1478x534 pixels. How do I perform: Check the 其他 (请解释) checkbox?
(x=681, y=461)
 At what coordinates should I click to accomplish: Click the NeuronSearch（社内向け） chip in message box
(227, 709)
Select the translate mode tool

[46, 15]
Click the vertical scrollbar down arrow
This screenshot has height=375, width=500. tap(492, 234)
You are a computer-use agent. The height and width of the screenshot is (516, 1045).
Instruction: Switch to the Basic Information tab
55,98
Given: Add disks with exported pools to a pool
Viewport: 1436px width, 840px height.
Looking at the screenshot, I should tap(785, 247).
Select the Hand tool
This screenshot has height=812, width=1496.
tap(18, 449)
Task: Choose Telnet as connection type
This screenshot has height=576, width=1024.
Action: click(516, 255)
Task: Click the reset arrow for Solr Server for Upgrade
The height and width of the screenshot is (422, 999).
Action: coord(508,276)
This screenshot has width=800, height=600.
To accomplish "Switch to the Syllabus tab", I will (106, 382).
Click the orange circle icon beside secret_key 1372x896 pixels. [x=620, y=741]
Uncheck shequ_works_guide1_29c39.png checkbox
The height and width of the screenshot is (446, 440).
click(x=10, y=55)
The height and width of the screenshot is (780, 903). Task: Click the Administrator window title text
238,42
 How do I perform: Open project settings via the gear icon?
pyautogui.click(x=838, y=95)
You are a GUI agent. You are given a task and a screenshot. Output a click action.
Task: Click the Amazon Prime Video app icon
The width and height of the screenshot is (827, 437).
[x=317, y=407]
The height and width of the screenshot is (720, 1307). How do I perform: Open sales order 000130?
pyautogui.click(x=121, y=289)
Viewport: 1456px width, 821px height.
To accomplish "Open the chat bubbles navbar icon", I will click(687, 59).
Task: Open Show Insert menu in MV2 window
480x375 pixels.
════════════════
= Stated goal =
Edit the material above so that every "Viewport" becomes "Display", and leave everything else unchanged.

= Exercise answer =
1478x534 pixels. How do I perform: Check the 其他 (请解释) checkbox?
(x=681, y=461)
 At what coordinates should I click to accomplish: Click the NeuronSearch（社内向け） chip in message box
(227, 709)
Select the translate mode tool

[46, 15]
Click the vertical scrollbar down arrow
This screenshot has height=375, width=500. tap(492, 234)
You are a computer-use agent. The height and width of the screenshot is (516, 1045).
Instruction: Switch to the Basic Information tab
55,98
Given: Add disks with exported pools to a pool
Display: 1436px width, 840px height.
Looking at the screenshot, I should tap(785, 247).
Select the Hand tool
This screenshot has height=812, width=1496.
tap(18, 449)
Task: Choose Telnet as connection type
This screenshot has height=576, width=1024.
Action: click(516, 255)
Task: Click the reset arrow for Solr Server for Upgrade
The height and width of the screenshot is (422, 999).
Action: coord(508,276)
This screenshot has width=800, height=600.
To accomplish "Switch to the Syllabus tab", I will (106, 382).
Click the orange circle icon beside secret_key 1372x896 pixels. [x=620, y=741]
Uncheck shequ_works_guide1_29c39.png checkbox
The height and width of the screenshot is (446, 440).
click(x=10, y=55)
The height and width of the screenshot is (780, 903). Task: Click the Administrator window title text
238,42
 How do I perform: Open project settings via the gear icon?
pyautogui.click(x=838, y=95)
You are a GUI agent. You are given a task and a screenshot. Output a click action.
Task: Click the Amazon Prime Video app icon
The width and height of the screenshot is (827, 437).
[x=317, y=407]
The height and width of the screenshot is (720, 1307). How do I perform: Open sales order 000130?
pyautogui.click(x=121, y=289)
Display: 1456px width, 821px height.
To accomplish "Open the chat bubbles navbar icon", I will click(687, 59).
Task: Open Show Insert menu in MV2 window
480x375 pixels.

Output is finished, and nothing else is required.